The Gene Ontology terms were analyzed to identify the biological functions of genes differentially methylated due to smoking and cadmium exposure. Among the 70 genes found to be differentially methylated in smokers compared to non-smokers, HOPX (cg25456368), RARG (cg20059012), and ZFP57 (cg12463578) genes, found to be under-methylated in the non-promoter regions, are involved in negative transcription regulation. Previous studies have reported that hyper-methylation in non-promoter regions of MMP9 (Falzone et al. 2016) and CDKN2A (Ben-Dayan et al. 2017) was associated with transcriptional activation. Therefore, the expression of HOPX, RARG, and ZFP57 genes might also be regulated by DNA methylation in the non-promoter regions. Glandular epithelial cell development (RARA), negative regulation of transcription from RNA polymerase II promoter (AHRR), and regulation of myelination (RARA) are the biological functions of some genes that were differentially methylated by both smoking and cadmium exposure. The RARA gene acts as retinoic acid receptor, nuclear receptor, and steroid hormone receptor (Tsaprouni et al. 2014). Recently, it has been reported that differential DNA methylation in RARA is associated with smoking in African Americans (Barcelona et al. 2019).

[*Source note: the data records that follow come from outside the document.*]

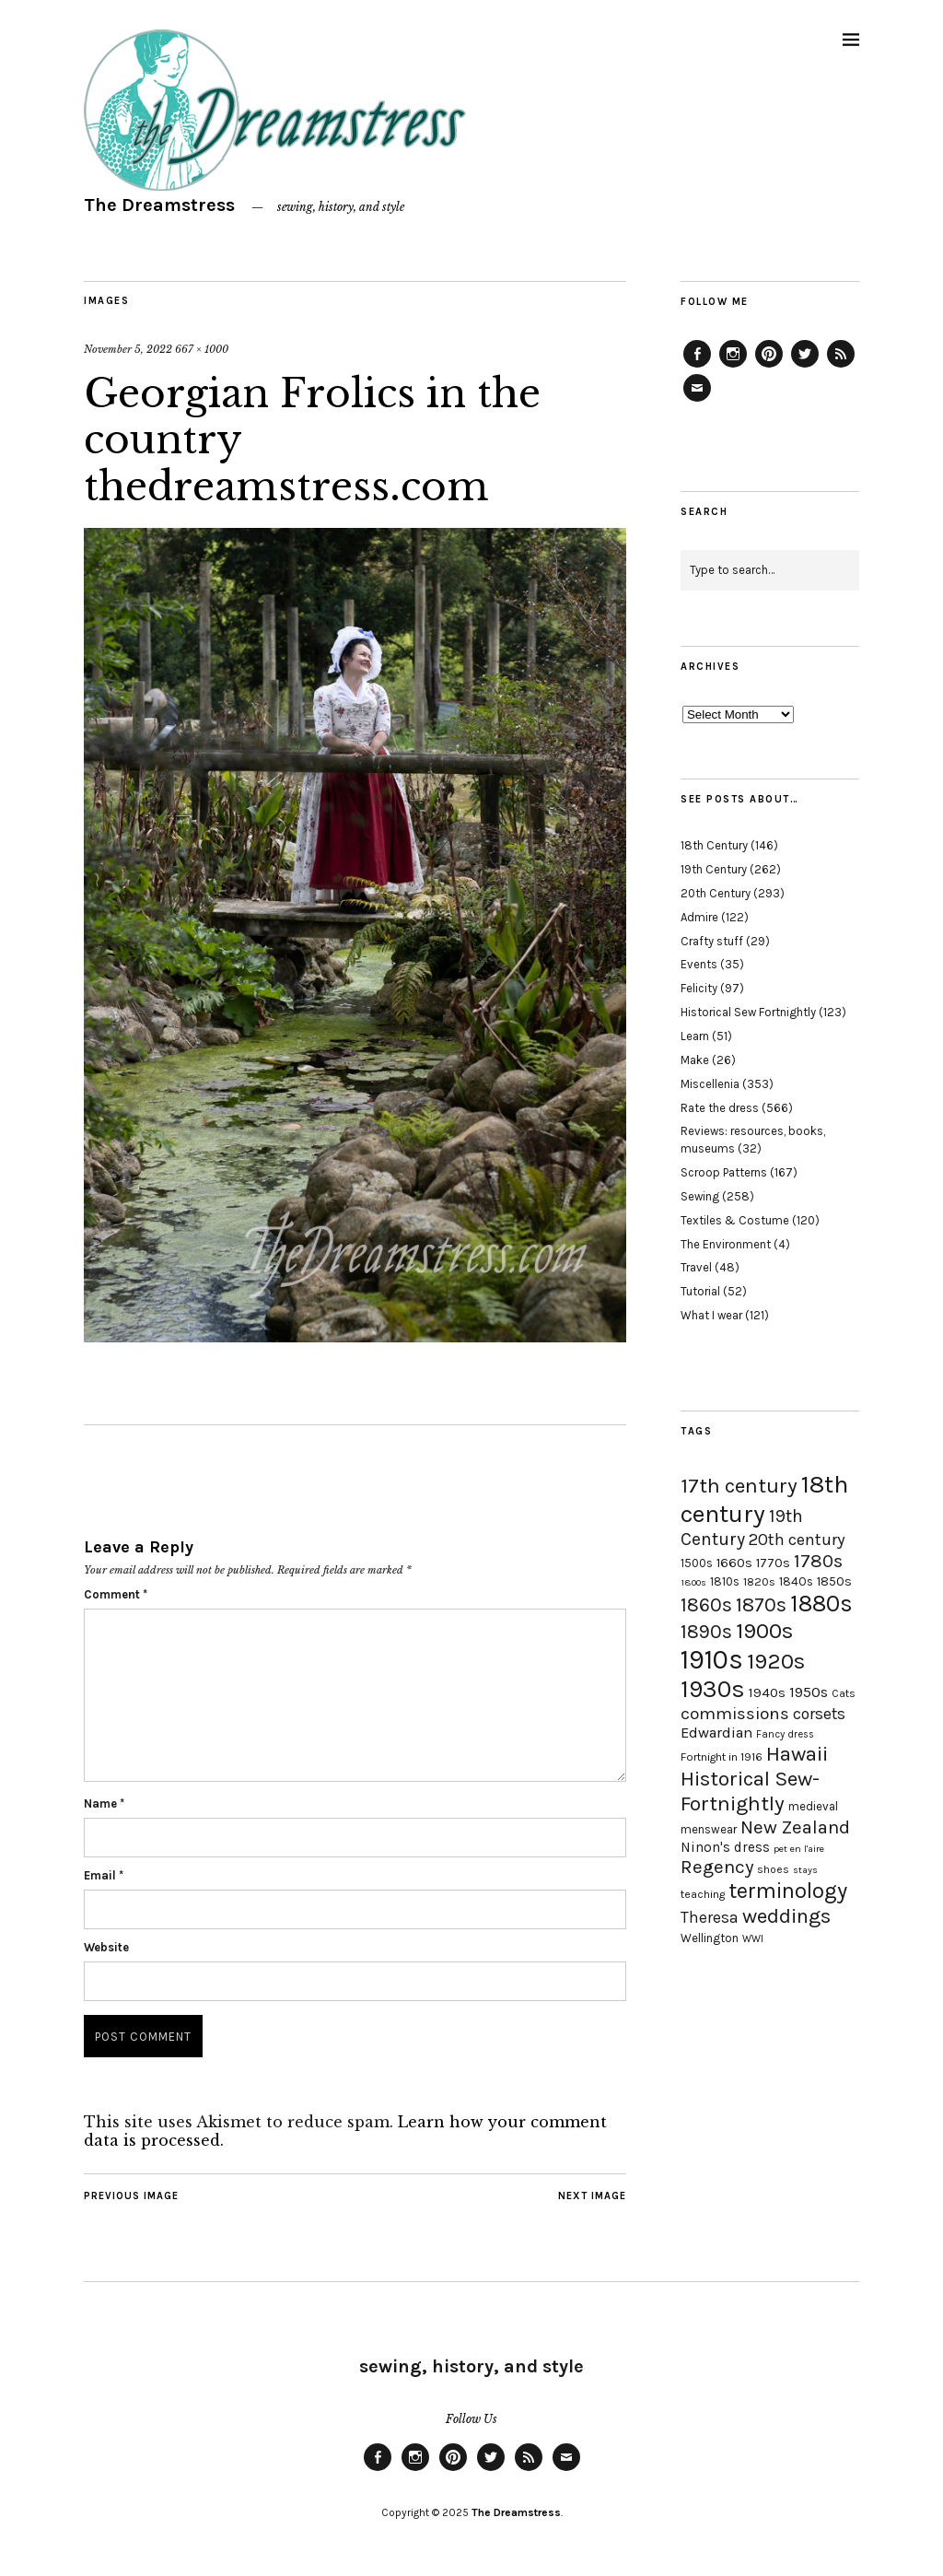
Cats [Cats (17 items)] (844, 1693)
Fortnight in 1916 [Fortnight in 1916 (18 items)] (722, 1757)
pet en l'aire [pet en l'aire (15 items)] (799, 1849)
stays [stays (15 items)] (805, 1870)
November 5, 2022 (128, 349)
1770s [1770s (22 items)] (773, 1563)
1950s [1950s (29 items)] (808, 1692)
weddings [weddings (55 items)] (786, 1915)
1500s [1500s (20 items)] (697, 1563)
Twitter (805, 367)
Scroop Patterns (724, 1172)
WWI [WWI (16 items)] (752, 1939)
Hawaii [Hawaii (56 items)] (797, 1753)
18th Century (714, 845)
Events (699, 964)
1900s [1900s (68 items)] (764, 1631)
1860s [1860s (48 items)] (706, 1605)
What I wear (711, 1315)
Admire (699, 917)
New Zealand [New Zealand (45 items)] (795, 1827)
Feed (841, 367)
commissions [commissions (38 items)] (735, 1714)
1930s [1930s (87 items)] (713, 1689)
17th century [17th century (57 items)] (739, 1485)
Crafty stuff (712, 941)
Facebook (697, 367)
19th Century (714, 869)
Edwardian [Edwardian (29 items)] (716, 1732)
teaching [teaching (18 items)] (703, 1894)
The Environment (726, 1244)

Our data showed that cg19572487 in RARA was under-methylated by 9% (Δ ß-value =  − 0.05) in smokers compared to that in non-smokers (data not shown). Thus, alterations to DNA methylation in RARA can be caused by cadmium exposure as well as smoking.

The urinary cotinine level is a sensitive biomarker for tobacco smoking (Kulza et al. 2012; Raja et al. 2016) Behera et al. (2003). showed that mean urinary cotinine levels were 2736.20 ± 983.29 ng/mL and 7.30 ± 2.47 ng/mL in smokers and non-smokers, respectively. Sharma et al. (2019) reported that mean urinary cotinine levels were 1043.69 ± 1514.01 ng/mL and 13.60 ± 12.73 ng/mL in smokers and non-smokers, respectively. Our study found that smokers had a mean urinary cotinine concentration of 1847.95 ± 1178.87 ng/mL and non-smokers had a mean of 12.22 ± 17.16 ng/mL. Thus, these findings suggest that urinary cotinine values may be an indicator for smoking.

In conclusion, our study showed that 136 CpG sites (including 70 unique genes) were differentially methylated by smoking. Among these, DNA methylation levels of rs951295, cg00587941, cg11314779, and cg02126896 sites may be new putative indicators for smoking intensity. Furthermore, DNA methylation at cg05575921 and cg23576855 in AHRR, cg03636183 in F2RL3, and cg21566642 may be altered by smoking-induced cadmium exposure. These findings provide a novel insight into smoking-induced genetic alterations that might be involved in associated diseases.